● What the task requires: Leave out the pictures, and retype the remaining data exactly.

● Records provided:
- Opening Delimiter -

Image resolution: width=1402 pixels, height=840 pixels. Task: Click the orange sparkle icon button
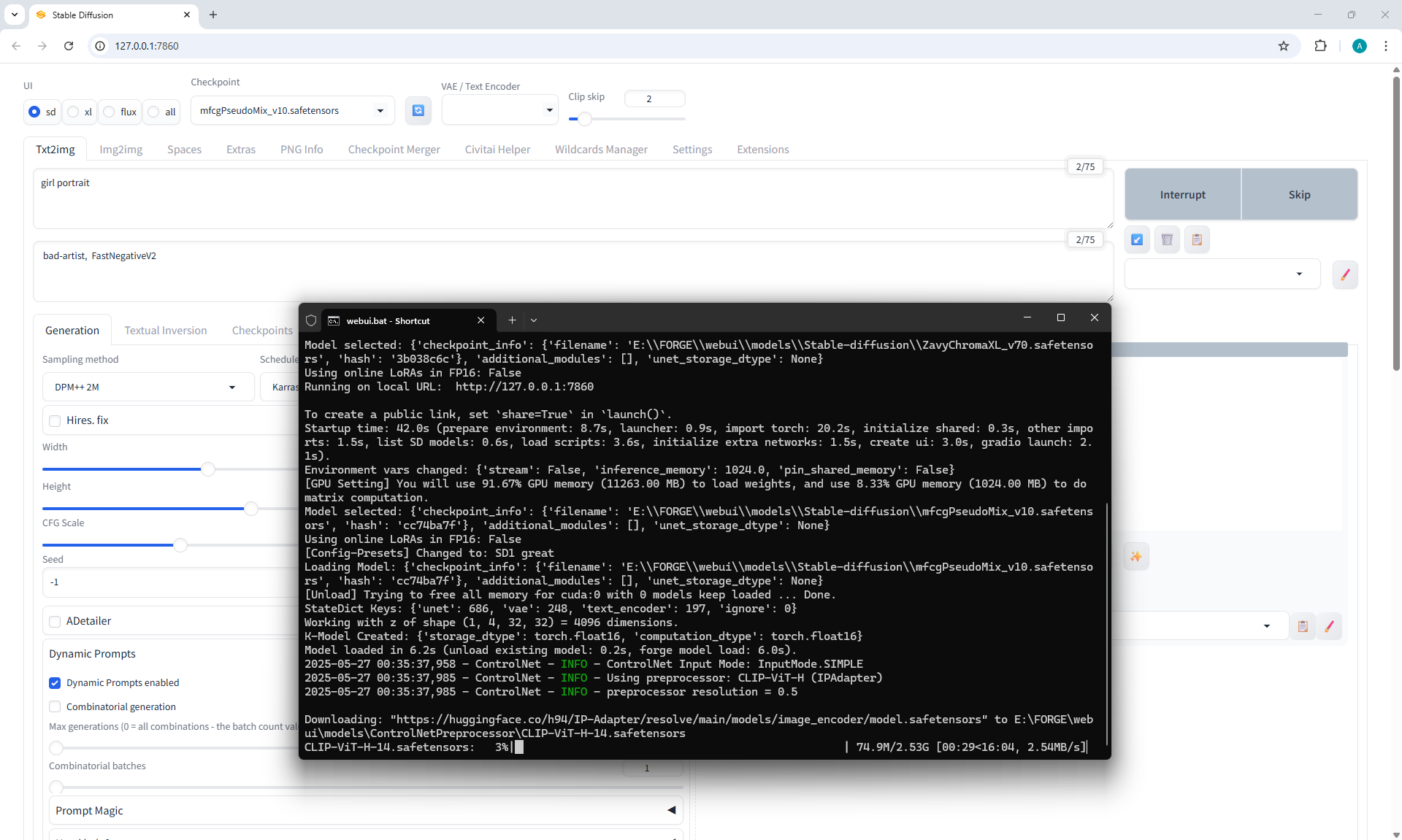[x=1136, y=557]
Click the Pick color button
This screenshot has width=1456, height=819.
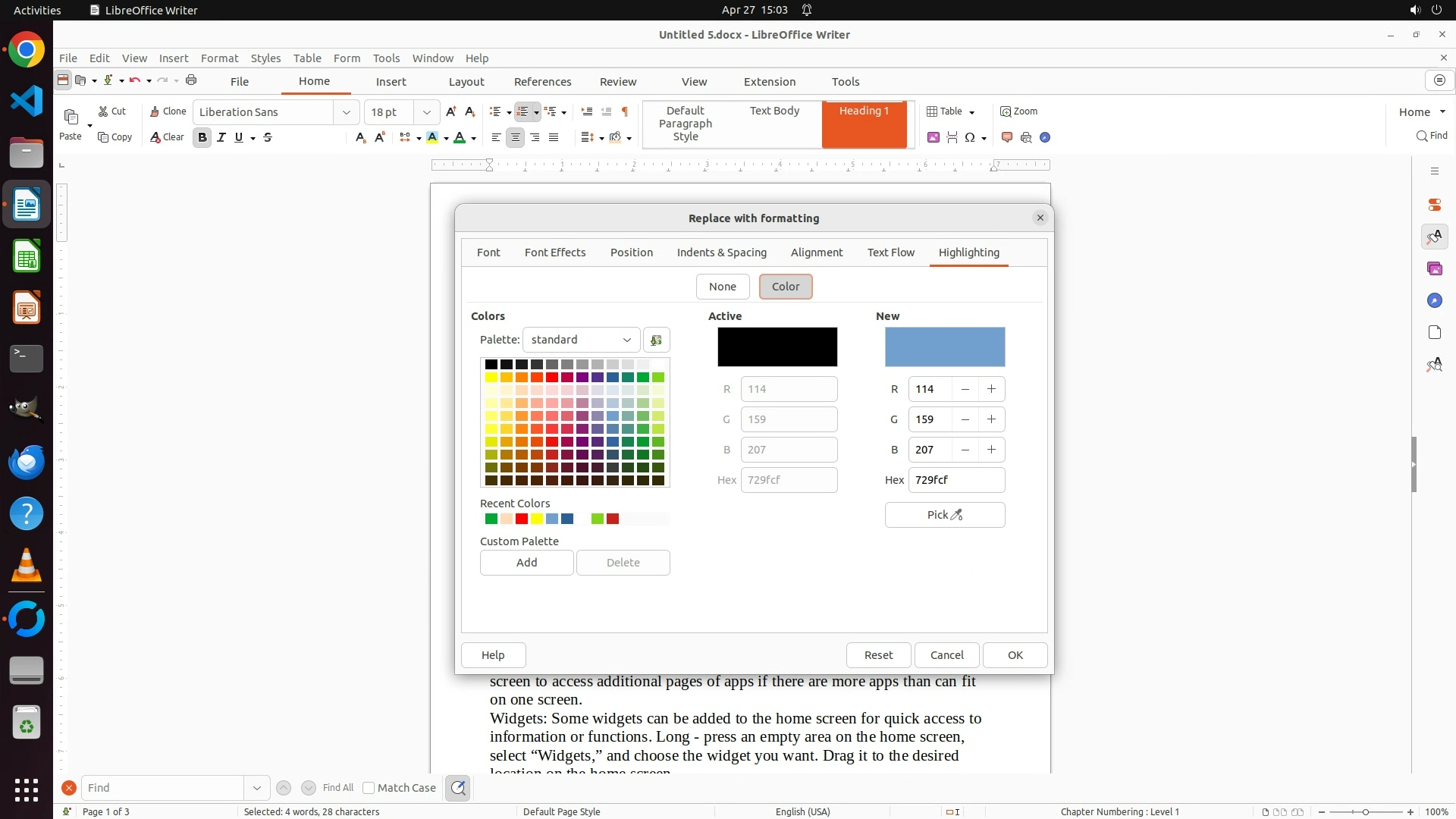point(944,515)
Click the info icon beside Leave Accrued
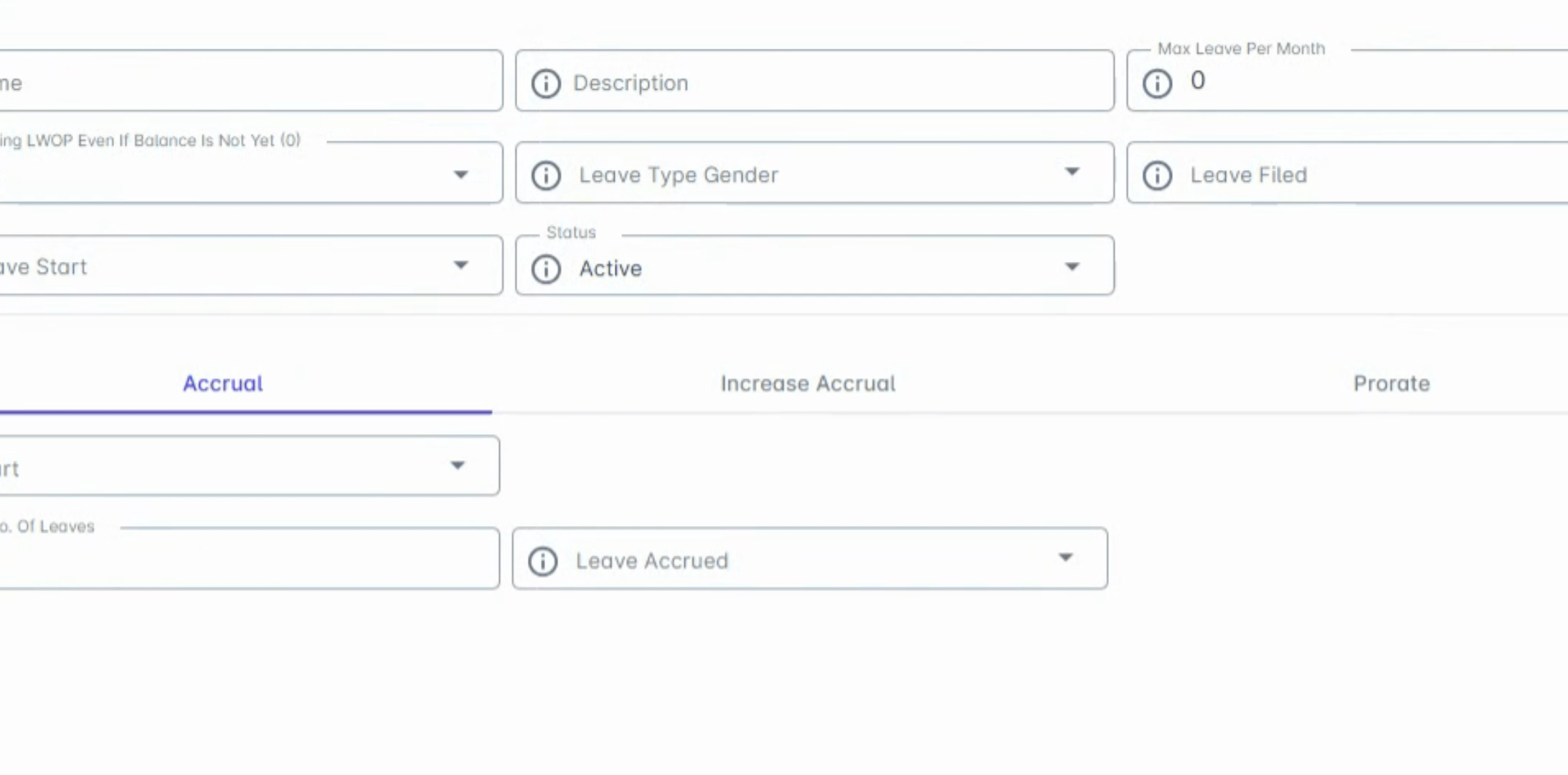 click(543, 561)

- Closing Delimiter -

● Answer to this problem:
Image resolution: width=1402 pixels, height=840 pixels. Task: Click the orange sparkle icon button
[x=1136, y=557]
Click the Pick color button
This screenshot has width=1456, height=819.
point(944,515)
Click the info icon beside Leave Accrued
 click(543, 561)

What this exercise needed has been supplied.